[Data records]
* * * * * * *
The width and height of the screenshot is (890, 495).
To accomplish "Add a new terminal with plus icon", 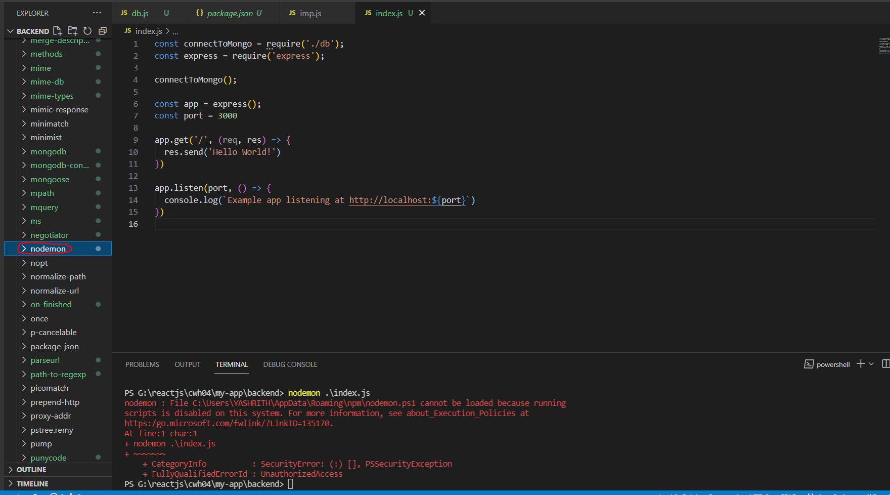I will point(861,364).
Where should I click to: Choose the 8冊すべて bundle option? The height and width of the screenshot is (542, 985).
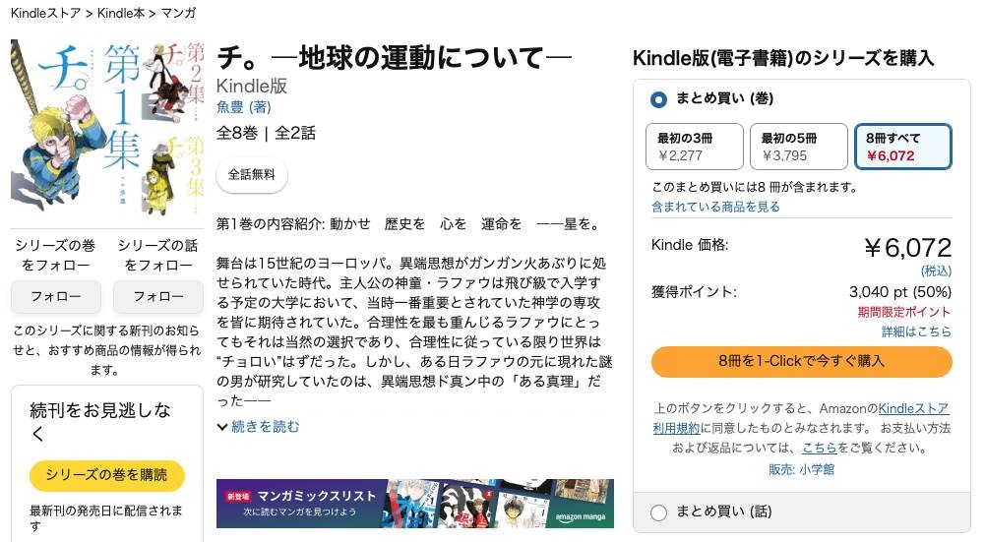902,147
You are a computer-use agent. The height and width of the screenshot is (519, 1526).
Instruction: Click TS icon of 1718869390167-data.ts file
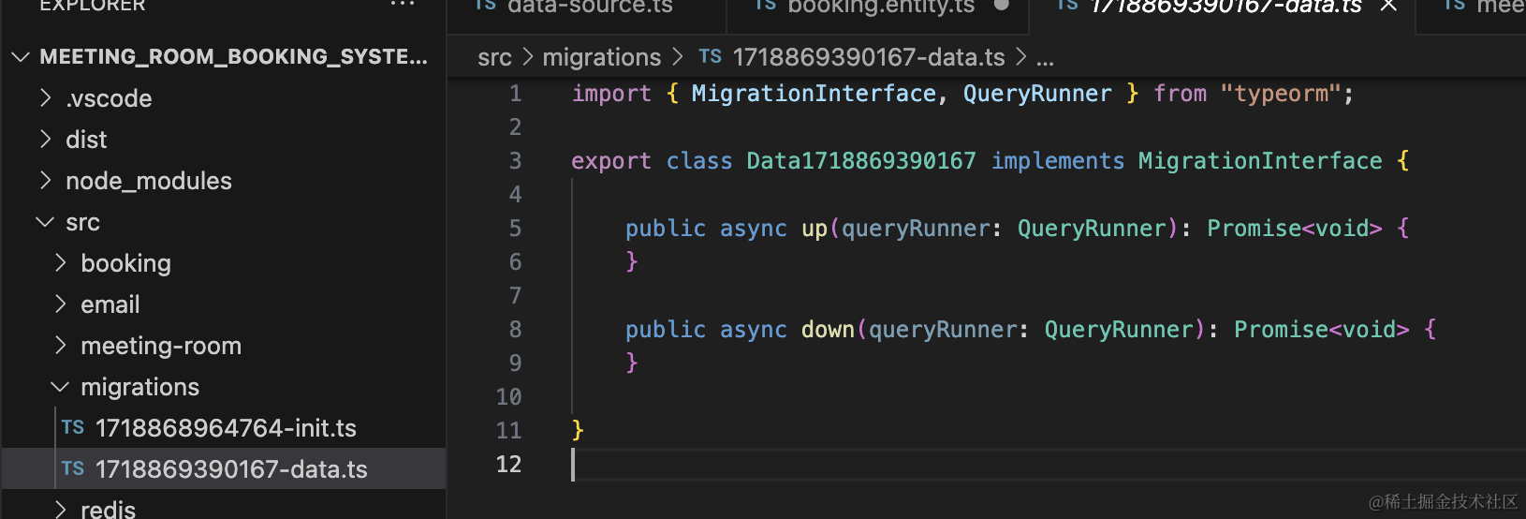click(x=73, y=469)
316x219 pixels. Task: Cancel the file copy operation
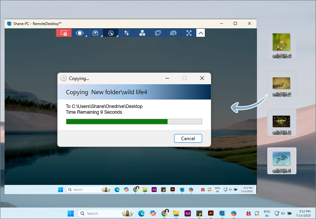pos(188,138)
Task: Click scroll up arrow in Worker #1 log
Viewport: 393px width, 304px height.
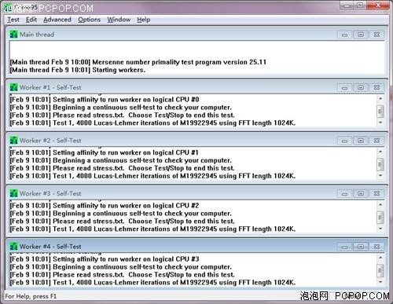Action: (x=380, y=99)
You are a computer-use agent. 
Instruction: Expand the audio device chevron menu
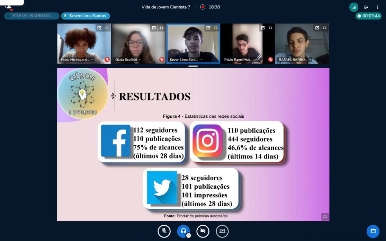[x=188, y=235]
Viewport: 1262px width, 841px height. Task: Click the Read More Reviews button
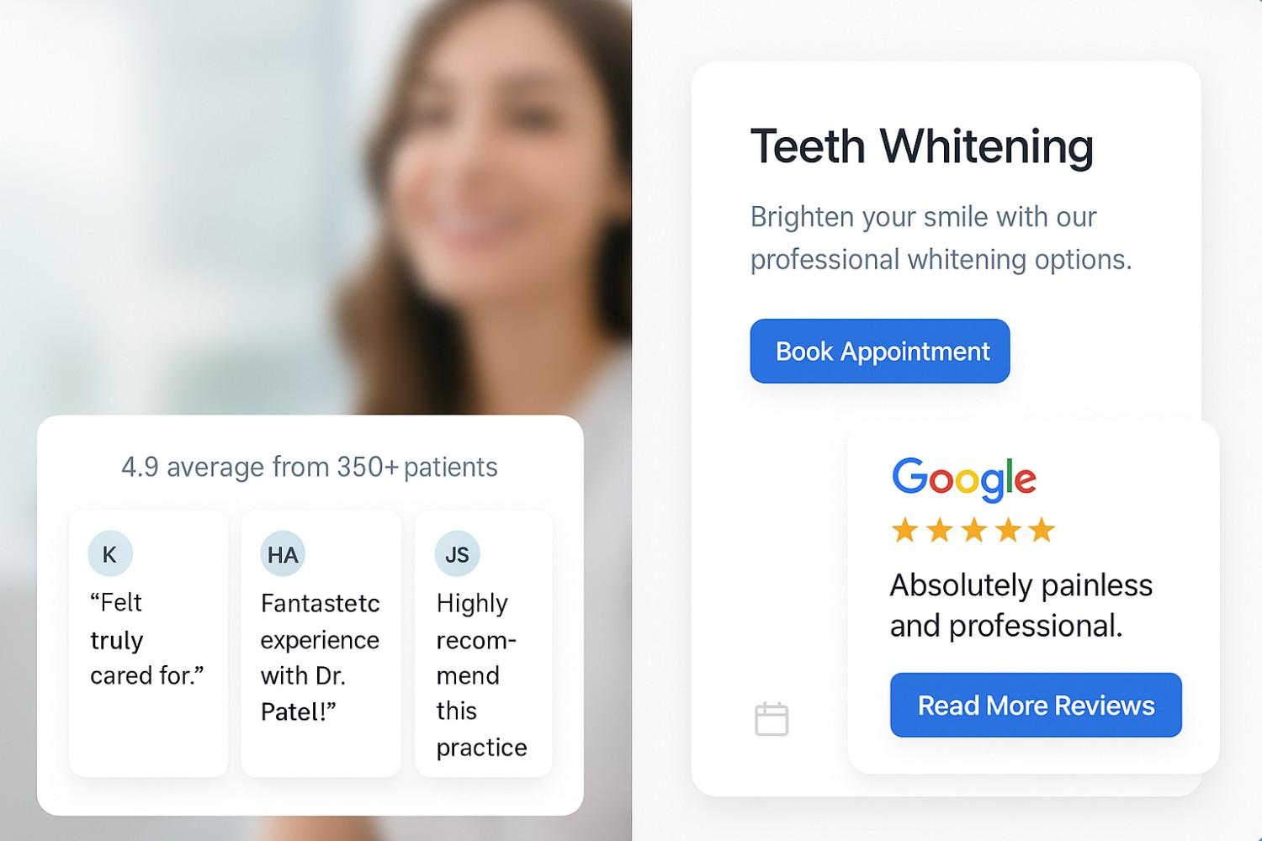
* * * * * * *
**Task details**
Would you transcribe, exactly and only, the lines from the one that contains "Viewport: 393px width, 304px height." through the last line of the data above, without any pictures?

**Answer section**
Viewport: 393px width, 304px height.
Action: (x=380, y=99)
You are a computer-use agent. 
Instruction: Expand the audio device chevron menu
[x=188, y=235]
Viewport: 1262px width, 841px height. Task: Click the Read More Reviews button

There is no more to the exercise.